(EXERCISE REQUIREMENTS)
Please copy exactly the part of the records below that opens with the line containing "You are a computer-use agent. 717x317 pixels." and closes with the line containing "Given: Click the $9.50", leaving out any pictures.

EXTRACTED INFORMATION START

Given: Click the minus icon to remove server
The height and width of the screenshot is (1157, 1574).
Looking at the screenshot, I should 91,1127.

EXTRACTED INFORMATION END
EXTRACTED INFORMATION START

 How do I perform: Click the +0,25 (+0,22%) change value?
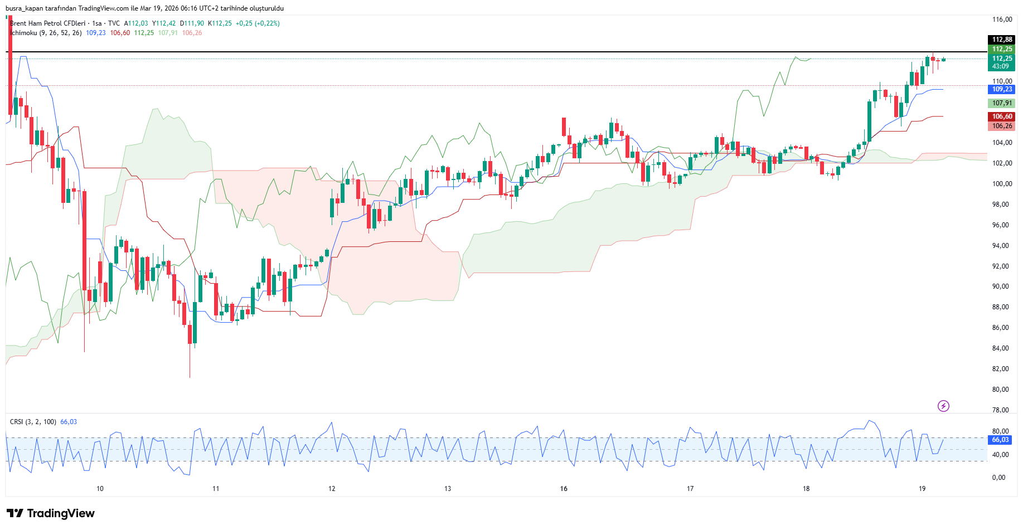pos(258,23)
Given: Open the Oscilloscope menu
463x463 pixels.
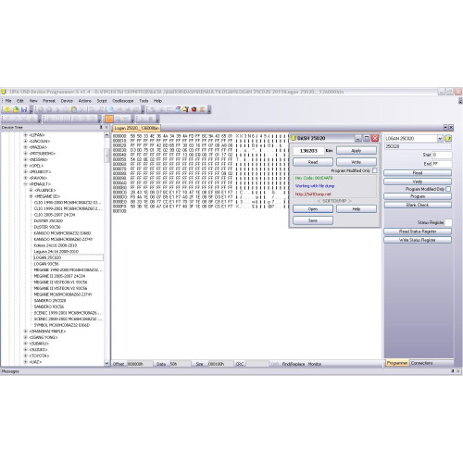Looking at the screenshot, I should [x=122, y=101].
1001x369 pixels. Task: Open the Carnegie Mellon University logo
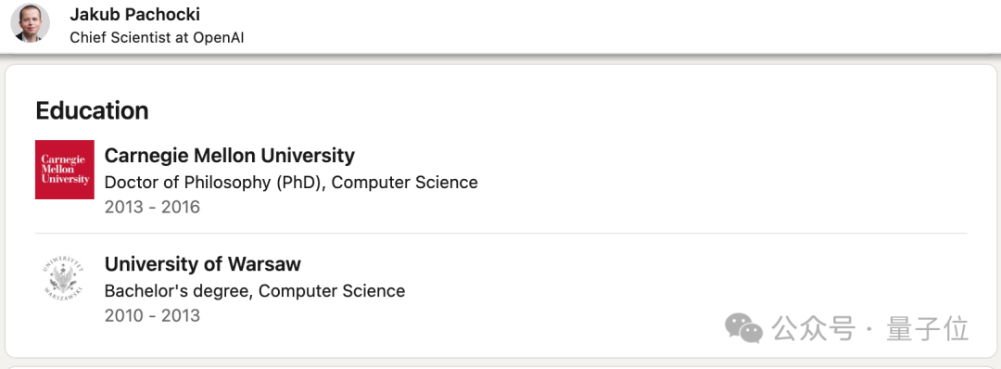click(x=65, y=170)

EXTRACTED INFORMATION END
EXTRACTED INFORMATION START

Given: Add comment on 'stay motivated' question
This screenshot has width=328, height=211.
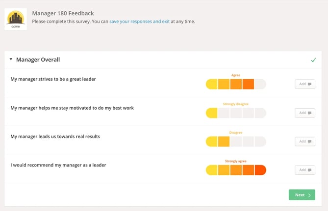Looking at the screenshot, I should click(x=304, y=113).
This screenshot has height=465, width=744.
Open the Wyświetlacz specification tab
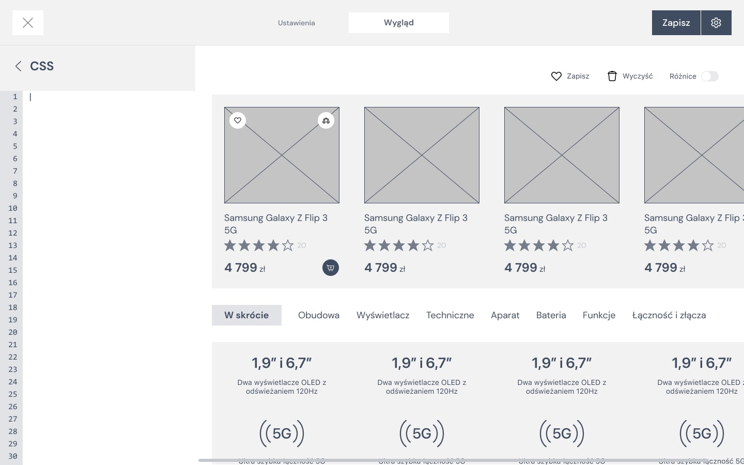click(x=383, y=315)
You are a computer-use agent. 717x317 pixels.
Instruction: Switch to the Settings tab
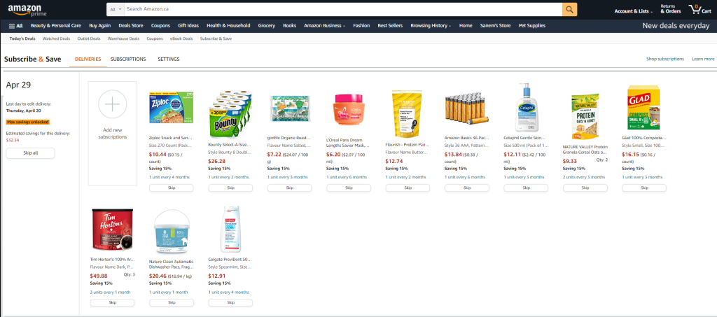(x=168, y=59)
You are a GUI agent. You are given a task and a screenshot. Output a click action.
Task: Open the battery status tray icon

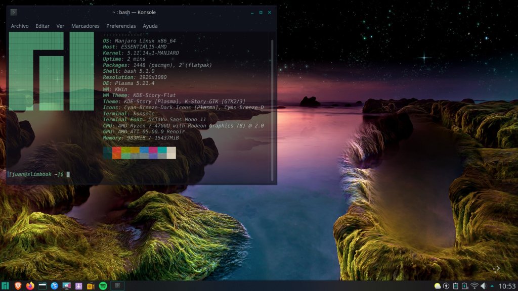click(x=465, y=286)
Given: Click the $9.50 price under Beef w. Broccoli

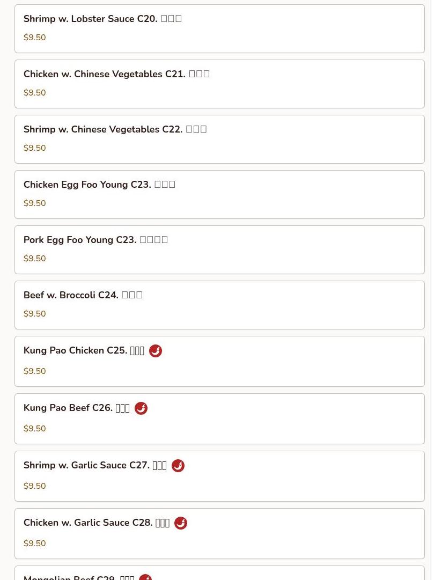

EXTRACTED INFORMATION END

(TASK OUTPUT)
You are a computer-use agent. 717x317 pixels.
Instruction: Switch to the Settings tab
(x=168, y=59)
You are a GUI agent. You are given a task and a screenshot. Output a click action.
Task: Open the battery status tray icon

click(x=465, y=286)
Given: Click the $9.50 price under Beef w. Broccoli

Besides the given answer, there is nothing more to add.